Today is the birthday of John Newton, the abusive slaver-turned hymn writer best known for the beloved anthem 'Amazing Grace'.
'Amazing grace! How sweet the sound, that sav'd a wretch like me! I once was lost, but now am found, was blind, but now I see.' So wrote Newton in the song penned in 1779, that remains a classic across many Church traditions today. Its sentiment was deeply autobiographical for Newton - it reflected his own dramatic tale of conversion.
Newton was not raised a Christian, and eventually grew up working in the Atlantic slave trade. He gained a reputation as a disobedient, profane and unkind man. In 1748 a tumultuous storm knocked Newton's boat off course, and he cried out to God for mercy. This was the 'beginning' of his conversion. Between 1754 and 1755 he ended his participation in the slave trade and studied theology instead, being ordained in the Church of England in 1764.
Newton's rejection of the abusive slave trade wasn't immediate, but he would eventually turn directly against his past, repenting of it and becoming an active voice in the abolition movement alongside William Wilberforce. He spoke honestly of the horrors of slavery, and lived to see it abolished in 1807.
He was a prolific hymn writer, his Olney Hymns, composed with poet William Cowper, was an influential work in the Church. Newton suffered from blindness later in life, but as his famed hymn described, in another sense he saw clearer than ever.
Here are seven quotes that capture his insight.
1. I am not what I ought to be, I am not what I want to be, I am not what I hope to be in another world; but still I am not what I once used to be, and by the grace of God I am what I am.

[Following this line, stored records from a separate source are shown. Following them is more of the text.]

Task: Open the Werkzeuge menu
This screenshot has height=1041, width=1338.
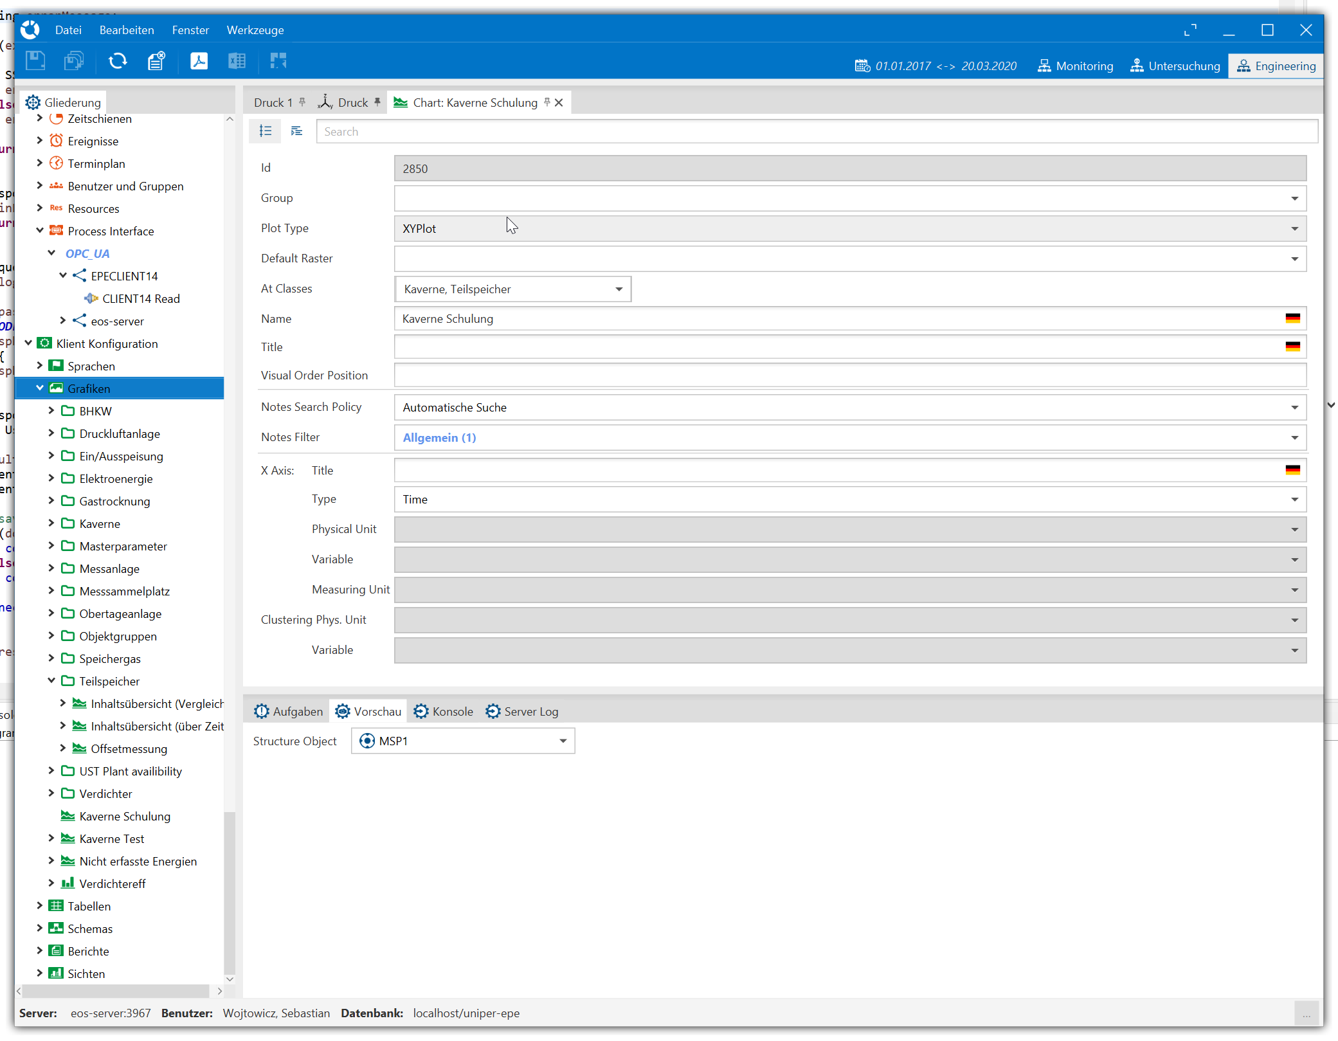Action: tap(255, 30)
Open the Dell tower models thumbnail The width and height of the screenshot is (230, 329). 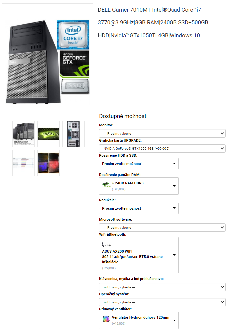24,134
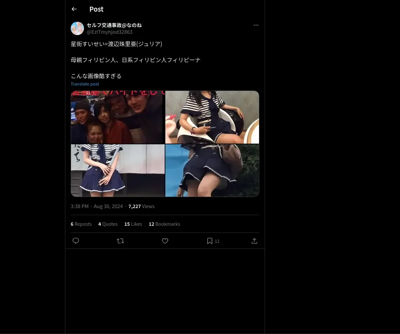View the 4 Quotes list
This screenshot has width=400, height=334.
pyautogui.click(x=108, y=224)
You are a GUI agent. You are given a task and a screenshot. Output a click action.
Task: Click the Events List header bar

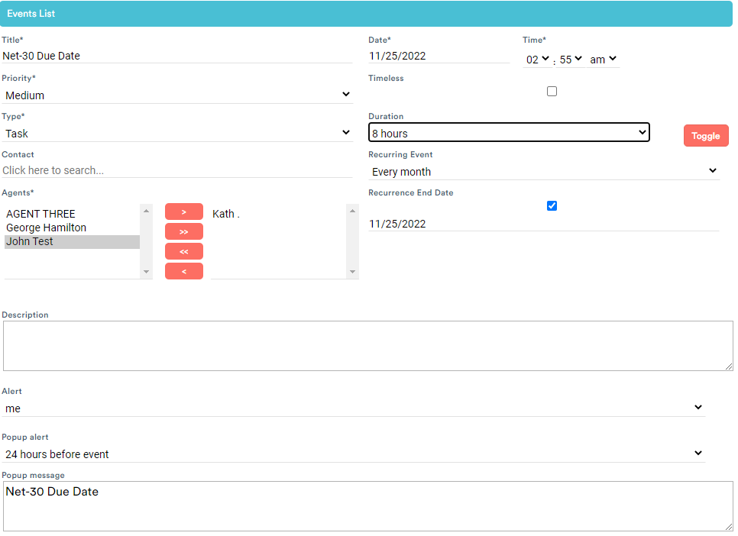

2. May the cheering contemplation of the glorious hope set before us – support and animate us to improve our short interval on earth, and fill us with a holy ambition of shining as lights in this evil world, to the praise and glory of His grace – who has called us out of darkness, into His glorious light!
3. What will it profit a man if he gains his cause and silences his adversary – if at the same time he loses that humble, tender frame of spirit in which the Lord delights, and to which the promise of his presence is made?
4. Whoever is truly humbled – will not be easily angry, nor harsh or critical of others. He will be compassionate and tender to the infirmities of his fellow-sinners, knowing that if there is a difference – it is grace alone which has made it! He knows that he has the seeds of every evil in his own heart. And under all trials and afflictions – he will look to the hand of the Lord, and lay his mouth in the dust, acknowledging that he suffers much less than his iniquities have deserved.
5. The midsummer sun shines but dim, The fields strive in vain to look gay; But when I am happy in Him, December's as pleasant as May.
6. How unspeakably wonderful to know that all our concerns are held in hands that bled for us.
7. Thro' many dangers, toils, and snares, I have already come; 'tis grace hath brought me safe thus far, and grace will lead me home.